= Excerpt to read =
Friday, January 23, 2015

EU Believes Apple, Fiat Tax Deals Broke Rules

BRUSSELS—European Union regulators explained why they think tax deals granted to Apple Inc. in Ireland and Fiat SpA in Luxembourg constituted illegal state support—the next stage of an investigation that could result in the companies paying huge sums in extra taxes to the governments concerned.
In documents released Tuesday, the EU laid out the reasoning behind its decision to open formal tax investigations in June. While the probes are in their early stages, a final ruling against the tax deals could result in back taxes being owed by Apple, Fiat, Starbucks Corp. and potentially other companies.
The announcements are likely to set off alarms for a swath of multinationals and funds operating in Europe, particularly those that, like Fiat, arrange their financing and treasury operations through Luxembourg, experts said. 
"Taxpayers across Europe will be reviewing their affairs carefully in the light of this development to make sure they are robust to challenge," said Neal Todd, a partner with Berwin Leighton Paisner LLP in London.
In a hard-hitting letter to the Irish government published Tuesday, the European Commission, the 28-member bloc's central antitrust authority, said it had reached the "preliminary view" that tax deals struck with Apple in Ireland in 1991 and 2007 constituted state aid. 
"The commission is of the opinion that through those rulings the Irish authorities confer an advantage on Apple," the letter said.
A spokesman for Apple said the company had "received no selective treatment from Irish officials over the years," and that its tax payments "in Ireland and around the world have increased tenfold" since 2007. "We're subject to the same tax laws as the countless other companies who do business in Ireland," the spokesman said.
At issue are the tax rulings, or so-called comfort letters, sent by governments to multinationals to give clarity on how a specific tax will be calculated. These would be illegal if they gave selective advantages to some companies.
The commission said it had specific doubts—based on an analysis of exchanges between representatives of Apple and the Irish tax authorities—about the methods used to calculate taxes payable by two of Apple's subsidiaries in Ireland: Apple Operations Europe and Apple Sales International.
AOE manufactures personal computers and provides other services to Apple subsidiaries in Europe, the Middle East and Africa, and ASI procures finished Apple products from third-party manufacturers and sells them to overseas distributors.
In its letter, the commission said the costs attributed to AOE appear to have been "reverse engineered" to arrive at a specific taxable income. The regulator also says that excerpts from conversations between Apple and the Irish authorities indicate the reduction of Apple's tax rate after a certain threshold "would have been motivated by employment considerations."
Apple employs more than 4,000 people in Cork, Ireland, where all its Irish subsidiaries are based.

= Request 1 =
Using the article on the EU tax deals, decide whether each statement agrees with it: (a) The EU released documents on Tuesday. (b) Apple employs fewer than 1,000 people in Cork. (c) The EU opened formal tax investigations in June. Answer yes or no for each, and quote the deciding words.
The article and the entries that follow it were taken from separate sources.

= Data supplied =
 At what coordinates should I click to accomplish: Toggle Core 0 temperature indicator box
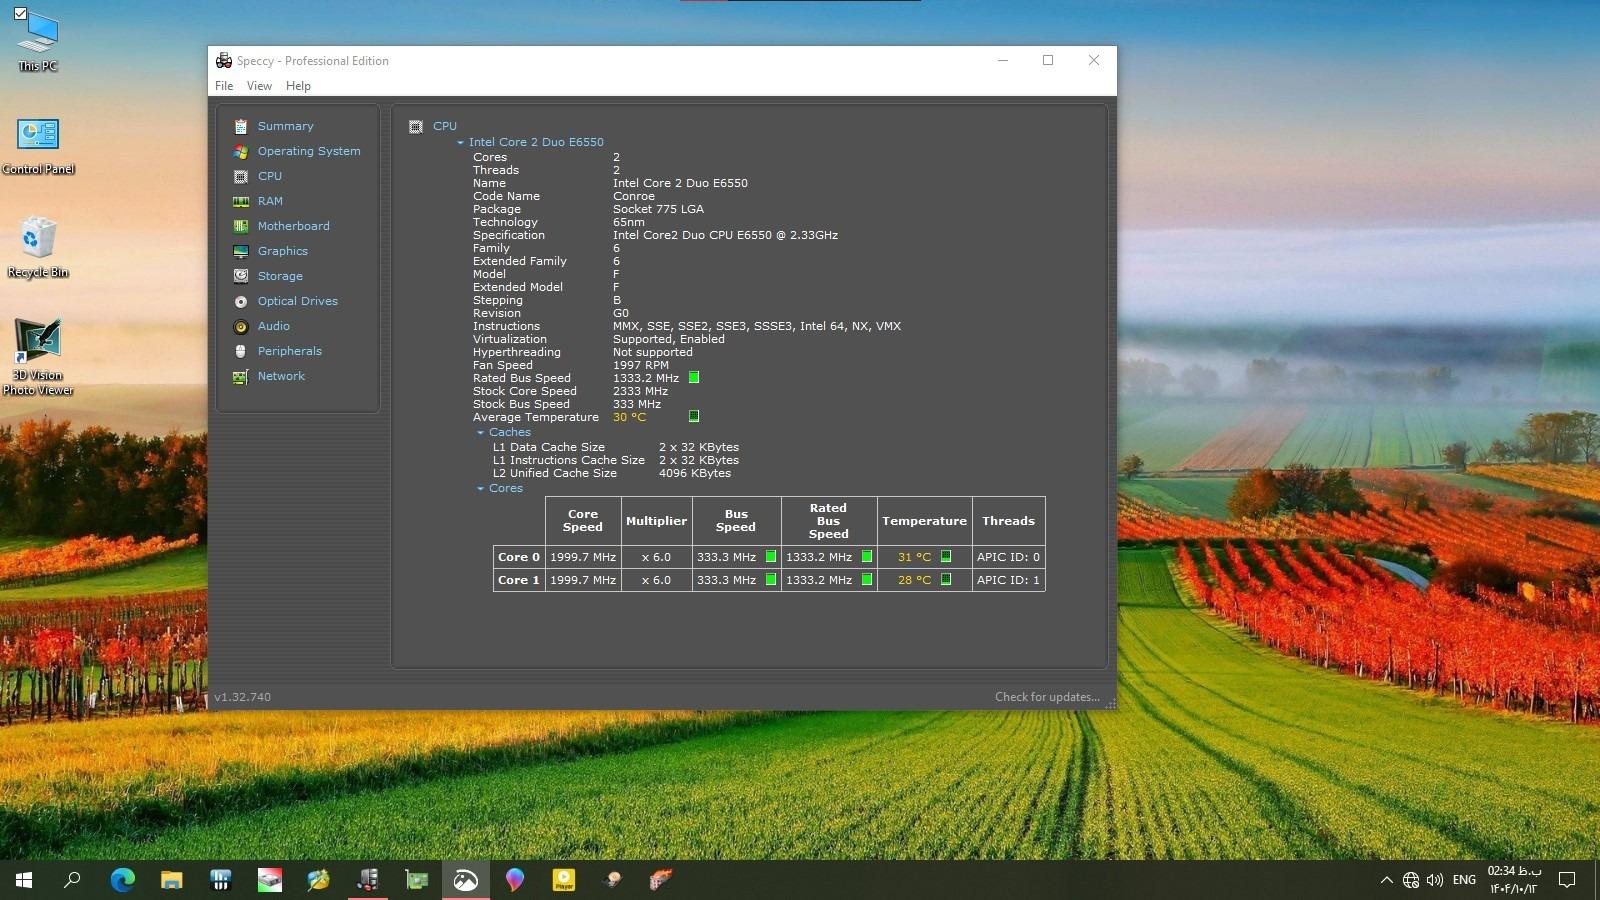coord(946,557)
--
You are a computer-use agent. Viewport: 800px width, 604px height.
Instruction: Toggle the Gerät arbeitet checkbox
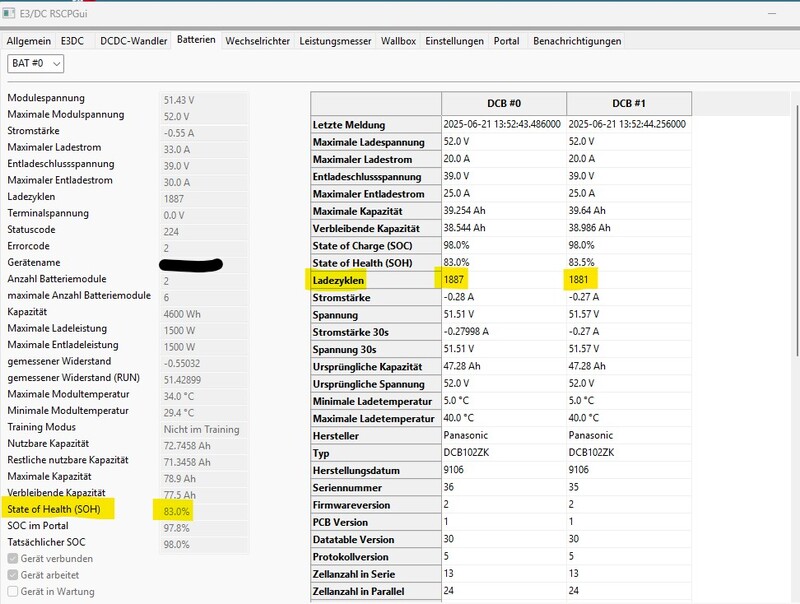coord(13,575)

= Request 2 =
Transcribe the lines of the entries, starting with the line containing "At what coordinates" and going on through the line containing "coord(946,557)". Leave the pictures out.

= Full response 1 =
(a) Yes: "In documents released Tuesday"
(b) No: "Apple employs more than 4,000 people in Cork, Ireland"
(c) Yes: "its decision to open formal tax investigations in June"

= Full response 2 =
 At what coordinates should I click to accomplish: Toggle Core 0 temperature indicator box
coord(946,557)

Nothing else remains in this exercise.